Hundreds of people protested on Sunday night in Gao against [presenter Abdoul Malick] Maiga’s detention and demanded his release, setting fire to a car belonging to a leader of the Movement for Oneness and Jihad in West Africa (MUJAO) which controls the town.
The Islamists fired shots into the air to disperse the crowd.



4 thoughts on “Mali: A Backlash against the Islamist Coalition? [Updated]

  1. Pingback: Hope for ordinary Malians? « developingnathan

  2. Great insight, Alex.

    For what it’s worth, I interviewed several people in Gao over the phone last week and the emerging narrative seems to be more in line with the second interpretation you proposed.

    It appears most Gao residents welcomed the demise of the MNLA at the hands of MUJWA, because they saw it as the first step in a process of getting things “back to normal”. Now they are organizing to marginalize MUJWA through dialogue (several sources confirmed that fora for dialogue/negotiations between community leaders and MUJWA are being organized throughout the region).

    I am yet to interview a Gao resident who supports any sort of external intervention at the moment.

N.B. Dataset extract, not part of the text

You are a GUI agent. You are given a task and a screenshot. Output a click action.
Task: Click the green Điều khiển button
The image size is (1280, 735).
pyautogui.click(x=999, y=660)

It is as if they think things are heading in the right direction and a haphazardly planned intervention would disrupt the “process”.

    Gao, Timbuktu and Kidal are three very different cities, and local dynamics are shaping populations’ attitudes and responses to their respective (and different) “occupiers”. An event in one city does not necessarily resonate with the populations of the others.

    • Thanks Peter. You make a really good point about the need to think differently about the three cities.

      What did you think of that interview with the mayor of Gao?

      • I thought the most interesting part of the Diallo interview was his assertion that the people “terrorizing” Gao-ville were youth from the city who have been empowered by MUJWA, with MUJWA proper only coming to the city “to do business”.

        That might explain why some Gao residents think they can marginalize MUJWA, as they are dealing with “their own”. Though as you said, it’s very hard to get a clear picture.